WRITTEN TASK: Reproduce the listing from its first line through the line containing "tap(46, 52)", swapping every "Open" for "Access" and leaving everything else as it is.

== DATA SECTION

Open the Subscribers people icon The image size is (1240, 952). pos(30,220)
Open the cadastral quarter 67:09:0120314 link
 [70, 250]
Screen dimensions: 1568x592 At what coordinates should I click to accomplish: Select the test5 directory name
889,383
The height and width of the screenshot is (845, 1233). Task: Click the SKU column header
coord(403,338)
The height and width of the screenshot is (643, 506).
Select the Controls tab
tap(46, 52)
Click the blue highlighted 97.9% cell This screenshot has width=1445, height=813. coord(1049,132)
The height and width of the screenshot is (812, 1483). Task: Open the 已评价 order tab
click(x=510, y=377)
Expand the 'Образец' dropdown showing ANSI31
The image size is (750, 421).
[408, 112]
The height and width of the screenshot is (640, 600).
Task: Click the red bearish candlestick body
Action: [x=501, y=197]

====

TASK RESPONSE:
Access the Subscribers people icon The image size is (1240, 952). pos(30,220)
Access the cadastral quarter 67:09:0120314 link
 [70, 250]
Screen dimensions: 1568x592 At what coordinates should I click to accomplish: Select the test5 directory name
889,383
The height and width of the screenshot is (845, 1233). Task: Click the SKU column header
coord(403,338)
The height and width of the screenshot is (643, 506).
Select the Controls tab
tap(46, 52)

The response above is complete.